AttackLLM: LLM-based Attack Pattern Generation for an Industrial Control System
Chuadhry Mujeeb Ahmed
TL;DR
This paper tackles the challenge of scarce ICS attack data by proposing AttackLLM, a multi-agent LLM framework that combines data-driven invariant inference with design-informed reasoning to automatically generate attack patterns. The approach uses two LLMs to extract invariants from operational data and system documentation, a validation step to ensure consistency, and a third party to validate and extend attack patterns, benchmarking against expert-designed attacks on the SWaT testbed. It reports 159 total attacks across six SWaT stages with 120 validated, including novel and stealthy vectors, and shows AttackLLM can reproduce nine of ten expert patterns while revealing cross-stage vulnerabilities. The work demonstrates scalable, testbed-free generation of high-quality attack patterns that can stress-test ICS anomaly detectors and advance proactive defense strategies, with potential extensions to other ICS domains and adversarial training.
Abstract
Malicious examples are crucial for evaluating the robustness of machine learning algorithms under attack, particularly in Industrial Control Systems (ICS). However, collecting normal and attack data in ICS environments is challenging due to the scarcity of testbeds and the high cost of human expertise.
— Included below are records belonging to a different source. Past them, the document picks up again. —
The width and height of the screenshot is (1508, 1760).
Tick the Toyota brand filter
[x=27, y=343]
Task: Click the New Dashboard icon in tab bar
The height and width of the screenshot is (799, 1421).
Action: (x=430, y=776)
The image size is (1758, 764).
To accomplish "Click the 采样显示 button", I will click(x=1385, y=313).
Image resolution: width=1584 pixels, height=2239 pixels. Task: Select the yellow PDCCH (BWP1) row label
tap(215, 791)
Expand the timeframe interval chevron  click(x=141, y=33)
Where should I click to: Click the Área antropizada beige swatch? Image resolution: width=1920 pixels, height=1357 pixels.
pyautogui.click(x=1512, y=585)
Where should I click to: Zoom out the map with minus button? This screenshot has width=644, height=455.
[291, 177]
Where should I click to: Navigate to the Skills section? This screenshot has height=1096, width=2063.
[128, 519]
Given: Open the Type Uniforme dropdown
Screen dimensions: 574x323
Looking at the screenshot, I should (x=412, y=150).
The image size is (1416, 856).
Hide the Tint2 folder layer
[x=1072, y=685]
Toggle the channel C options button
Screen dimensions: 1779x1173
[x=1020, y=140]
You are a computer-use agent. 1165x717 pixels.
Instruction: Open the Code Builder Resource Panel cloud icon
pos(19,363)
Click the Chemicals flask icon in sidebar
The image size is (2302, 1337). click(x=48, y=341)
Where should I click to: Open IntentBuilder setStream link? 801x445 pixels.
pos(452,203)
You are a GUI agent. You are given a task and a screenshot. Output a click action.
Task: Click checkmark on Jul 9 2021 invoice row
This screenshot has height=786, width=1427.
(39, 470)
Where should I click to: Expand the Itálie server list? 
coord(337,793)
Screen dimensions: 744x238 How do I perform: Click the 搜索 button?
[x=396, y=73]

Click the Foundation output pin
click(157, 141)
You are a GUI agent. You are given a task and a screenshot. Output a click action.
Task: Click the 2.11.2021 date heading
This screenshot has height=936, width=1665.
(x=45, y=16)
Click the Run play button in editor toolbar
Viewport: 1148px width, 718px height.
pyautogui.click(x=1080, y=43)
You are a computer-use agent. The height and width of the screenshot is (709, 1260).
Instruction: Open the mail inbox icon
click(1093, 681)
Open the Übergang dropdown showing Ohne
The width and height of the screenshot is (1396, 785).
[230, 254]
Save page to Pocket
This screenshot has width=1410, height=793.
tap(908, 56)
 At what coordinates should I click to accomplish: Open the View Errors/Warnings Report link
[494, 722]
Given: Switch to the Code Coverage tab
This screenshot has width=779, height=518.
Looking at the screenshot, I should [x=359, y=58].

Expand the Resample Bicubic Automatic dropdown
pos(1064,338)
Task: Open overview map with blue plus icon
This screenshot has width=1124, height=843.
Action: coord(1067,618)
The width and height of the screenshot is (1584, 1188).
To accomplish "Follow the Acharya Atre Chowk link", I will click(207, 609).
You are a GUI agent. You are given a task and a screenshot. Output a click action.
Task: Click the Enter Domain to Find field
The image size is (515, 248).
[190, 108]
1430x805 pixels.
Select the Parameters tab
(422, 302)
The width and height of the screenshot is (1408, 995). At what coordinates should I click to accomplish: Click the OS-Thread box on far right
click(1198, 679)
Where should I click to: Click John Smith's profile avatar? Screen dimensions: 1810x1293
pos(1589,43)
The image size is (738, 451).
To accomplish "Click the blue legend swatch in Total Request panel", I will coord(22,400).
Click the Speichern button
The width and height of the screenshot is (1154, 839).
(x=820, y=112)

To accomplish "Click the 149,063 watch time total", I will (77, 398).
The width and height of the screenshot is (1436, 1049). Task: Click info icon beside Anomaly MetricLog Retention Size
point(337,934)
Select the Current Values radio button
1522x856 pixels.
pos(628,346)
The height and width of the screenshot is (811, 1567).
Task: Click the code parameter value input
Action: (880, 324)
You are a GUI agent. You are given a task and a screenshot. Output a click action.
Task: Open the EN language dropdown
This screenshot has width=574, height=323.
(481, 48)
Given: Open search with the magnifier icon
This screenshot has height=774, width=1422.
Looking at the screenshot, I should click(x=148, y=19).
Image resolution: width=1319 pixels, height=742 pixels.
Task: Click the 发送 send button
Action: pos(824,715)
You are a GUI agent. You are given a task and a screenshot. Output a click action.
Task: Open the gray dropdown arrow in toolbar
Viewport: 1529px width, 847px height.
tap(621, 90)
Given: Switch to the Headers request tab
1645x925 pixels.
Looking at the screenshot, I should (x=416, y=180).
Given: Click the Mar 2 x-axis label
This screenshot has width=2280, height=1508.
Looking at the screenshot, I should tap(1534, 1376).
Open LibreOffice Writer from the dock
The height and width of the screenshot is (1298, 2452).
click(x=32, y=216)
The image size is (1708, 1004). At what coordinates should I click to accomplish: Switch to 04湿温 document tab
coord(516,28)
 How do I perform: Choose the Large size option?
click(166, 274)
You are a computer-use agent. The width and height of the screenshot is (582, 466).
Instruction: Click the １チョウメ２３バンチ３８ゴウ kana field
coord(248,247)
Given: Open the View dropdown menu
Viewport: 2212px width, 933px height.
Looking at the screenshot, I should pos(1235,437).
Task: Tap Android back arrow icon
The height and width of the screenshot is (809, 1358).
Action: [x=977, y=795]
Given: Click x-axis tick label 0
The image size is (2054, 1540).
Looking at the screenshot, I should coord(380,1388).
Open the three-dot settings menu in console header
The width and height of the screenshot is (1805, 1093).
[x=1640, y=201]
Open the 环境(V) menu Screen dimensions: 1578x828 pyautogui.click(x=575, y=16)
Existing datasets are often limited by the domain expertise of practitioners, making the process costly and inefficient. The lack of comprehensive attack pattern data poses a significant problem for developing robust anomaly detection methods. In this paper, we propose a novel approach that combines data-centric and design-centric methodologies to generate attack patterns using large language models (LLMs). Our results demonstrate that the attack patterns generated by LLMs not only surpass the quality and quantity of those created by human experts but also offer a scalable solution that does not rely on expensive testbeds or pre-existing attack examples. This multi-agent based approach presents a promising avenue for enhancing the security and resilience of ICS environments.